Now, bear in mind that the UK polls have Labour and the Tories neck-and-neck. At the election, the Tories took 36.1% of the UK vote to Labour’s 29%, with the LibDems on 23%. Seeing as the Liberal Democrats are now lucky to get half of that in the opinion polls, it looks like Labour’s current good fortune has more to do with the LibDem collapse than anything else.
So there are a couple of ideas we can pick out from the sub-samples.
1. While Labour seem to be benefiting from the LibDem collapse in England, and a similar collapse is underway in Scotland, those benefits are not coming to Scottish Labour. Even the YouGov poll sees only a 5-point gain to the LibDems’ 12-point loss, and the ComRes poll actually has Labour going backwards – something that would be unthinkable at the UK level right now!
2. With the exception of the YouGov poll sub-sample, the SNP are in a decent position to capitalise on the LibDems’ misfortune. It’s no surprise: as the LibDems progressed in the 2001 and 2005 Elections, so the SNP went into reverse. When the SNP made advances in 2007, the LibDems unexpectedly went backwards and as the SNP increased its Westminster vote share in 2010, Scotland was the only part of the UK where the LibDem vote share declined. The two parties appear to occupy a broadly similar space so when Charles Kennedy was LibDem Leader and successfully articulated policies that resonated with that large crossover group, that spelled trouble for the SNP. When the SNP had a more attractive message (or messenger), that hit the LibDems. Now that the LibDems are positively unpopular, it stands to reason that it’s good news for the SNP.

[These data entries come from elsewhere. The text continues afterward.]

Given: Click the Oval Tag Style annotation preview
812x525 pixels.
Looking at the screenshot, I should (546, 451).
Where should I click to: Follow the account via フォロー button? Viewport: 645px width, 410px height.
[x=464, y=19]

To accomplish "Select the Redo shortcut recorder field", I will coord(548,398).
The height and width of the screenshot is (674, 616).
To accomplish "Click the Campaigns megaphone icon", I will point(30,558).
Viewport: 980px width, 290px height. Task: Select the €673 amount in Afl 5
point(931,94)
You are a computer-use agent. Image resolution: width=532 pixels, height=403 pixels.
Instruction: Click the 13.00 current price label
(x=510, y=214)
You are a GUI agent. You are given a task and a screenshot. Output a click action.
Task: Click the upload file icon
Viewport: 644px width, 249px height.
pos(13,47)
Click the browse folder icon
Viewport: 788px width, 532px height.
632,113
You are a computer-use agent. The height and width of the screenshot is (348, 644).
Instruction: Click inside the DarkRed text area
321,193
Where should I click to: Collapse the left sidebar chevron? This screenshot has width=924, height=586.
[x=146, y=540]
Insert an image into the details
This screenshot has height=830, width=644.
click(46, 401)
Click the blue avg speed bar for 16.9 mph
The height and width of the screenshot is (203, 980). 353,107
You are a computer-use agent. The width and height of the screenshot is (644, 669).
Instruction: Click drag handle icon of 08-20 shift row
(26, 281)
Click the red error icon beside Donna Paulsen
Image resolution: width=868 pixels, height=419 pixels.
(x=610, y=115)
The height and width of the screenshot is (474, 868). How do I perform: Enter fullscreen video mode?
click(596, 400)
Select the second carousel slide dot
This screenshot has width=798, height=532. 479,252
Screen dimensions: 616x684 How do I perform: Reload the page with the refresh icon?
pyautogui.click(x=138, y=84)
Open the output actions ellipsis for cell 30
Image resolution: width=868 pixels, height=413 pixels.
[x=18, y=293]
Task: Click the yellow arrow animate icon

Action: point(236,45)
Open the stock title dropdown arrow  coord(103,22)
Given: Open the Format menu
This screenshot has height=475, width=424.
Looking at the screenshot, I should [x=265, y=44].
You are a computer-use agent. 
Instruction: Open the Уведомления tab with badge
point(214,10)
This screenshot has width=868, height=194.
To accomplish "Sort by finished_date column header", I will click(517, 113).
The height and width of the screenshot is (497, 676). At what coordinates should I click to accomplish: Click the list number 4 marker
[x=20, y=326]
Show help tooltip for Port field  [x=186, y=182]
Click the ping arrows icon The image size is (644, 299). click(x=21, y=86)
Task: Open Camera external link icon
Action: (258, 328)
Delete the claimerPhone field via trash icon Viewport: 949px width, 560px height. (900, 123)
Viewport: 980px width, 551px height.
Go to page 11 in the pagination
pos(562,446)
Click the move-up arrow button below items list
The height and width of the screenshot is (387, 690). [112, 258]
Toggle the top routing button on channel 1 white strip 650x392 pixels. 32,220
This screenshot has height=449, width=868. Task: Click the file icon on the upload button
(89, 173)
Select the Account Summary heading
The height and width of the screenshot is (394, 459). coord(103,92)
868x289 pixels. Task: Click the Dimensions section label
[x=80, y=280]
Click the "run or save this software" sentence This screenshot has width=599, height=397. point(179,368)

3. While 11% looks far too low, and 24% looks ridiculously high, the Tories look to be on a slow, yet upward trajectory. Clearly, memories of Thatcher have loomed large yet David Cameron’s accession to the Premiership has not seen the sky fall in, so maybe, just maybe, people – at least, those who would have switched to the Tories at some point over the last fie years had they been from or living in England – are starting, little by little, to defrost towards the Conservatives. The question is, when the decisions being taken actually start to take effect, can that continue? I’m not sure.
4. The LibDems are buggered. Fine, these are only sub-samples, but they’re speaking with one voice and it’s not good for them. Besides, even the full poll paints a picture of the party having lost a half to two thirds of its support in May. Now, it could be that people are no longer willing to admit to voting LibDem (remember the ‘Shy Tories’?), but if that’s the case, and if Liberal Democrats are the voters who dare not speak their name, that’s a massive credibility problem.
But that’s all well and good – for Westminster. It doesn’t tell us anything about Holyrood. Does it?
Actually, it might. There was, once upon a time, a Golden Age of Scottish Polling, when the Herald paid SystemThree to carry out a monthly opinion poll which produced figures for Westminster and both Holyrood votes. Alas, the last of these was carried out in December 2003, but just as they gave us a snapshot of public opinion then, they also gave us something wider: they told us how more or less likely people were to vote for a particular party, depending on what ballot paper was in front of them.
And this is what we found: for every one percentage point that the SNP picked up in the Westminster section of the poll, they picked up 1.27 points in the Holyrood Constituency vote, and 1.25 points in the Regional. The LibDems have a Westminster:Constituency:Regional ratio of 1:0.93:1.16 (interesting that their polls had them doing better in the Regional vote than the Constituency vote when the ballot box suggested otherwise, but still); the Tories W:C:R ratio was 1:0.82:0.76 and Labour’s was 1:0.85:0.71.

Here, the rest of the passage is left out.